Arbeitgeber fordern Zurückhaltung von der Politik
vs. Die Löhne standen auch im Zentrum einer Veranstaltung in Basel. Auf Einladung des Arbeitgeberverbands beider Basel hielten am Montag hochrangige Arbeitgebervertreter eine Pressekonferenz ab. Dessen Präsident, Beat Hauenstein, sprach von der Tendenz der Politik, «immer mehr Ausgaben von der erwerbstätigen Bevölkerung finanzieren zu lassen». Dies über Lohnabzüge und höhere Lohnnebenkosten.
Als Beispiele wurden die 13. AHV-Rente und eine neue Vorlage zur Erhöhung der Ausgaben für die Erwerbsersatzordnung (EO) genannt.
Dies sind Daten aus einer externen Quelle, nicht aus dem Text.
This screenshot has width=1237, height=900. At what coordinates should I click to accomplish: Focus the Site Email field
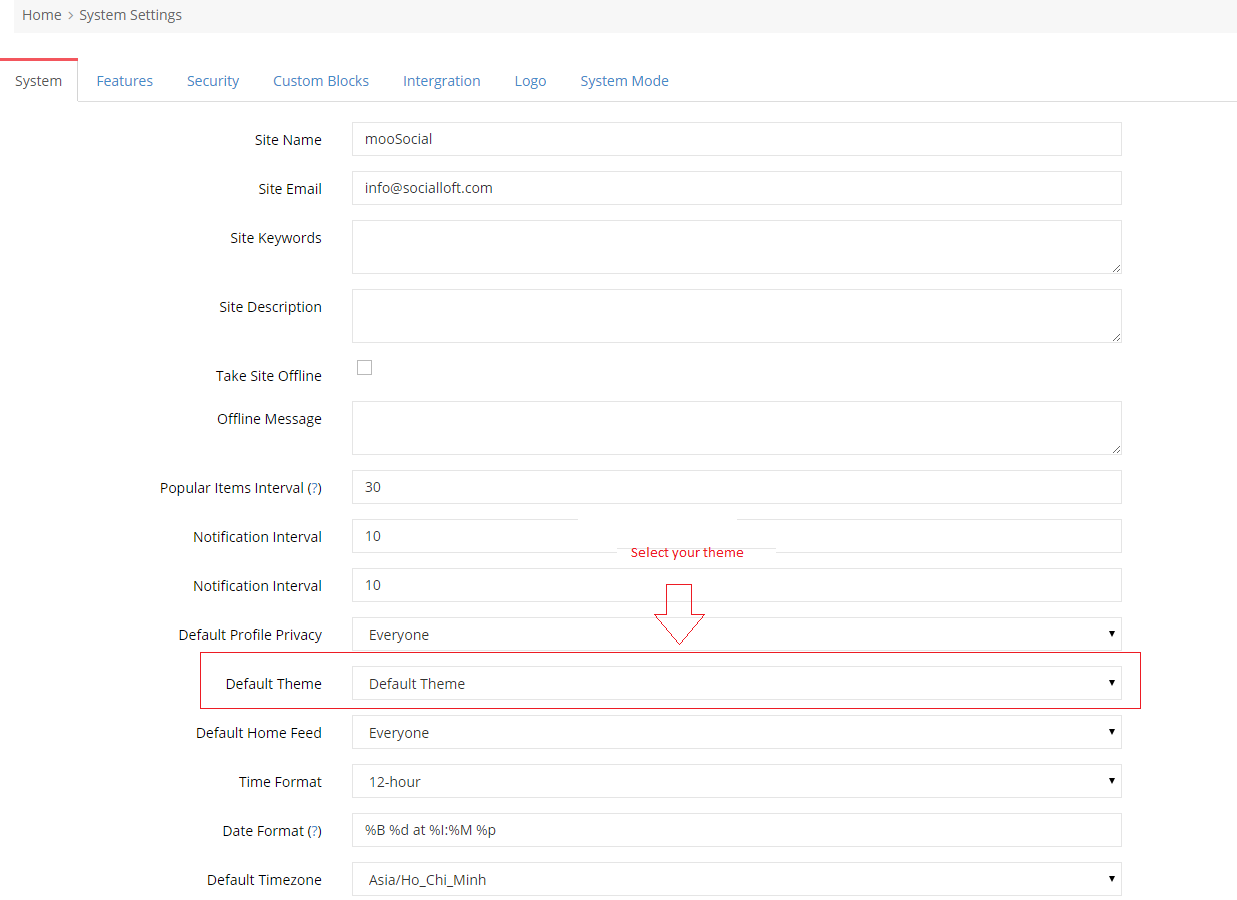(736, 188)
Darüber hinaus werde in Bundesbern diskutiert, die familienergänzende Kinderbetreuung über eine neue Sozialversicherung von den Arbeitgebern finanzieren zu lassen, sagte Bernhard Salzmann, Direktor des Schweizerischen Baumeisterverbands. «Löhne sind da, um Leistungen der Mitarbeiterinnen und Mitarbeiter zu honorieren, nicht um politische Wunschzettel zu erfüllen», gab er seinem Unmut Ausdruck.
Beat Imhof, Präsident des Branchenverbands Gastro Suisse, ärgerte sich darüber, dass der Bund Löhne bezahle, die über dem Marktdurchschnitt liegen, und damit der Wirtschaft Arbeitskräfte entziehe. Er kritisierte auch, dass der Staat Arbeitsbedingungen regle und damit die Sozialpartnerschaft zwischen Arbeitgebern und Arbeitnehmern übersteuere. Bestes Beispiel dafür seien die kantonalen Mindestlöhne. «Gesamtarbeitsvertragliche Mindestlöhne sollten Vorrang vor staatlichen Mindestlöhnen haben», sagte Imhof.
In dasselbe Horn stiess Saskia Schenker, Direktorin des Arbeitgeberverbands beider Basel: «Wir lehnen den Eingriff der Politik in die Lohnbildung und die Sozialpartnerschaft vehement ab. Deshalb sagen wir am 9. Februar in den Kantonen Baselland und Solothurn klar Nein zu den Mindestlohn-Initiativen.» Die Politik habe die Übersicht verloren, wo sie überall die Lohnkosten und die Lohnnebenkosten erhöhen wolle, so die Itingerin. Die Arbeitnehmenden und die Unternehmen würden einen grossen Teil des Sozialstaats bezahlen. Sie dürften nicht überfordert werden, sonst würden Arbeitsplätze gefährdet.